Ratings: ‘Undercovers’ Off to a Slow Start, ‘The Whole Truth’ Bombs

CBS won Wednesday with “Survivor,” “Criminal Minds” and a good debut for “Defenders”

CBS won primetime Wednesday night with big ratings numbers from "Survivor: Nicaragua," "Criminal Minds" and the series premieres of "Defenders." NBC spy show "Undercovers" got off to a bad start and ABC's legal drama "The Whole Truth" crashed and burned.

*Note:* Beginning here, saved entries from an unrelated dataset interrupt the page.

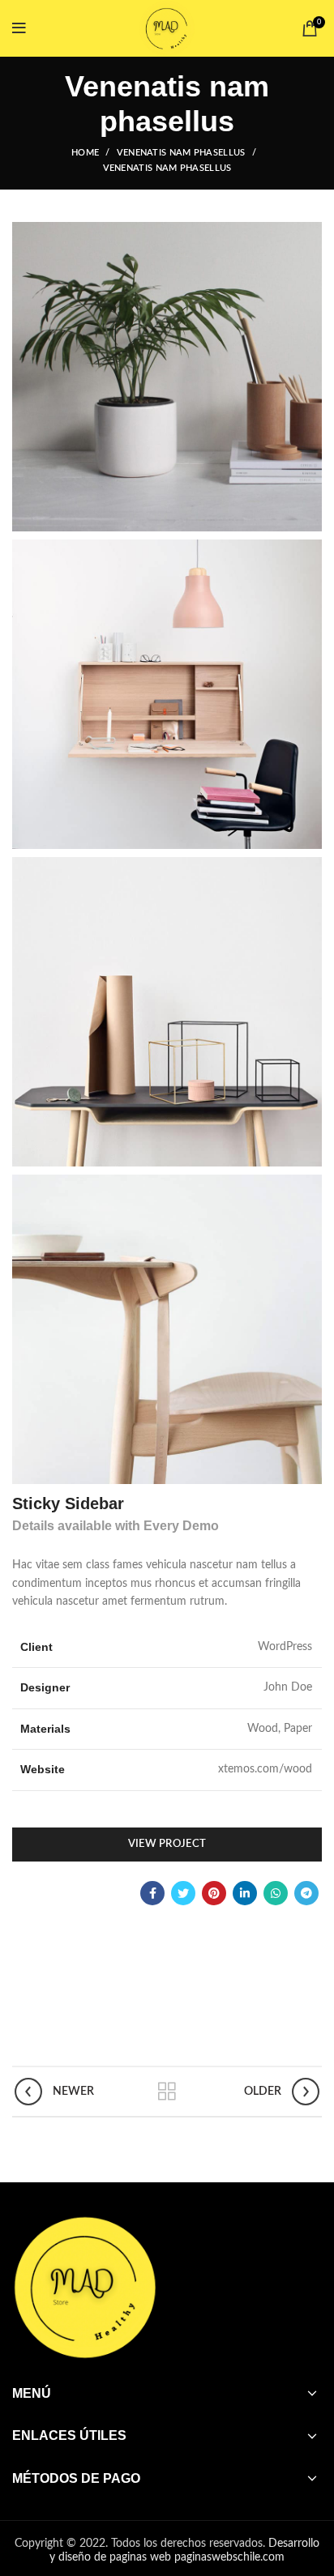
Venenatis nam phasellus (181, 152)
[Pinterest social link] (214, 1893)
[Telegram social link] (306, 1893)
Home (85, 152)
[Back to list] (167, 2091)
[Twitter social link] (183, 1893)
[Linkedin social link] (245, 1893)
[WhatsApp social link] (275, 1893)
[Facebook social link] (152, 1893)
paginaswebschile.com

— Episode two of "Survivor: Nicaragua" scored a 4.0 rating/12 share in the key adults 18-49 demographic from 8-9 p.m. Buoyed by the strong lead-in, the six premiere of "Criminal Minds" posted a 4.0/11 and "Defenders" debuted with a solid 2.7/8, good enough for second place from 10-11 p.m. behind "Law & Order: SVU."

— ABC, Fox and NBC all tied for second place (with a slight technicality). ABC and NBC both averaged 2.8/8 from 8-11 p.m. Fox scored 2.9/9, one point higher, but it runs a shorter 8-10 p.m. primetime schedule. Fox's Wednesday night lineup consisted of the two-hour season eight premiere of Gordon Ramsay's cooking competition "Hell's Kitchen."

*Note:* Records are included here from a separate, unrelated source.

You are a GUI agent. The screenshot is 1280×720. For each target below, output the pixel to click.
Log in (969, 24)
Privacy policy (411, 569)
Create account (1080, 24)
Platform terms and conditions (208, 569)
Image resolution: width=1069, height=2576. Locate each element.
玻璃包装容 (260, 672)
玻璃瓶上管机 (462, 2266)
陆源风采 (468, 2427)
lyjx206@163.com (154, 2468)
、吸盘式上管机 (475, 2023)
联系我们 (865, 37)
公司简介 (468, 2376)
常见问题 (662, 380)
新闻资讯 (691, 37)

— The season two premiere of ABC's hit "Modern Family" was the top show of the night with its highest rated episode ever at 5.0/14, but the network's new legal drama "The Whole Truth" landed with a thud from 10-11 p.m. "The Whole Truth" posted a 1.5/4 for the hour, leaving it stuck in third behind "The Defenders" and "Law & Order: SVU." In its final half hour, "The Whole Truth" lost about 20 percent of its audience. Clearly, audiences can only take so much legal action on Wednesday nights. Ratings for "The Whole Truth" were down 50 percent from last year's series debut of "Eastwick" in the same time slot. "Eastwick" was cancelled after about two months, "The Whole Truth" seems headed for a similar fate. ABC's other new show, the sitcom "Better With You," scored a much more respectable 2.5/7 from 8:30-9 p.m., holding nearly all the audience from its lead-in — "The Middle."

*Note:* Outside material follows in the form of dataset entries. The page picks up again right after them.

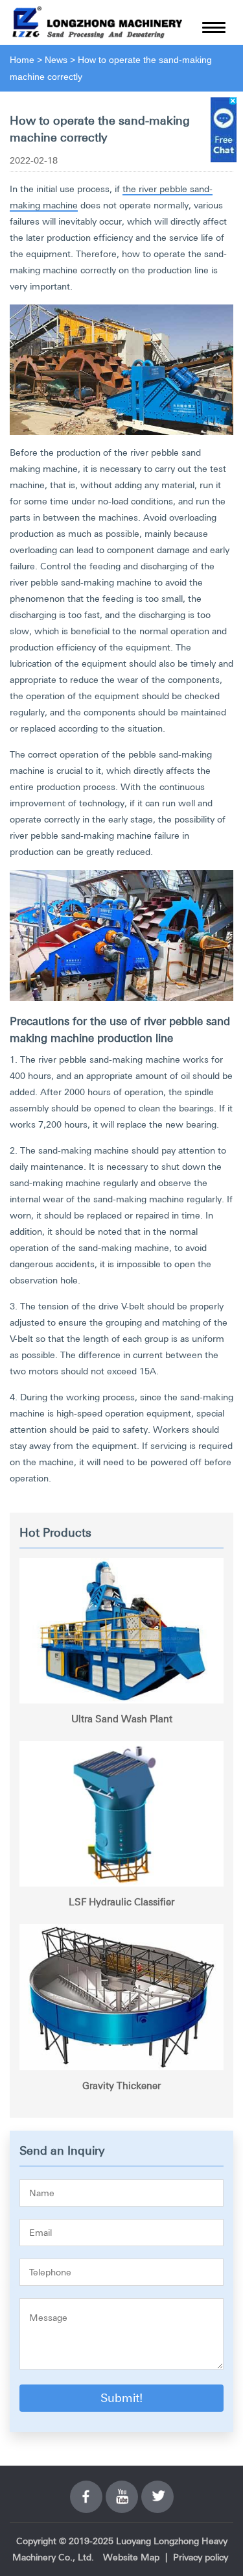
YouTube (122, 2489)
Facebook (86, 2489)
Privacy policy (200, 2557)
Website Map (131, 2557)
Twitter (157, 2489)
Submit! (121, 2398)
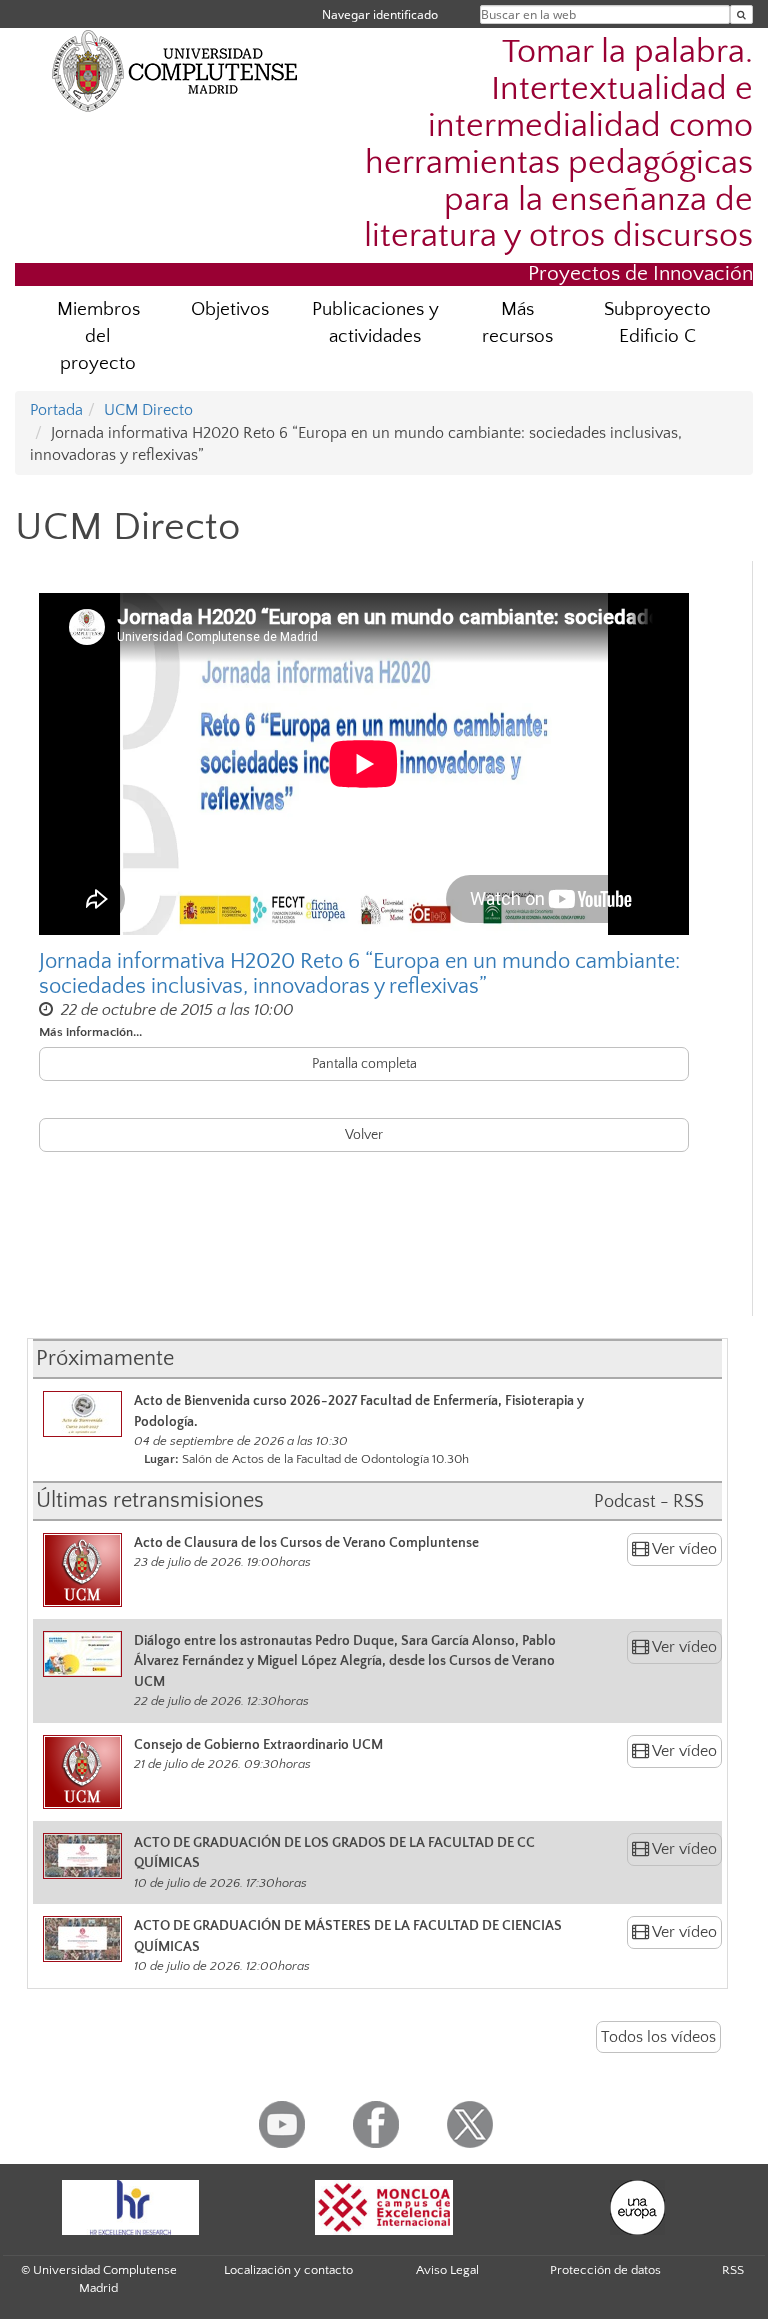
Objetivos (230, 309)
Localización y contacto (288, 2270)
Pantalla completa (364, 1064)
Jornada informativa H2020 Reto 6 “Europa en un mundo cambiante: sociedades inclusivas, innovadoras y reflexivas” (359, 974)
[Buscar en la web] (741, 14)
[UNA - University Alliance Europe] (638, 2207)
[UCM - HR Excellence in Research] (130, 2207)
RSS (733, 2270)
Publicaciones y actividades (375, 323)
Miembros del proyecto (98, 336)
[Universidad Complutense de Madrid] (175, 70)
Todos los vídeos (658, 2037)
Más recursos (517, 323)
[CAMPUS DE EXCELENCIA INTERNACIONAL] (384, 2207)
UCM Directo (148, 410)
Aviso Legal (447, 2270)
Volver (364, 1135)
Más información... (90, 1032)
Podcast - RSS (649, 1502)
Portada (56, 410)
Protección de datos (605, 2270)
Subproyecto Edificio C (657, 323)
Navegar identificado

— NBC aired the premiere of J.J. Abrams' married spy show "Undercovers" from 8-9 p.m. "Undercovers" landed in fourth place for the hour behind "Survivor," "Hell's Kitchen" and the ABC sitcoms. The show scored a weak 2.0/6 and its chances for a long future don't look good. NBC had much better luck with the two-hour season 12 premiere of "Law & Order: SVU," which averaged a 3.2/9 from 9-11 p.m. "SVU's" ratings for the night were 23 percent higher than the numbers for the season 11 premiere in 2009.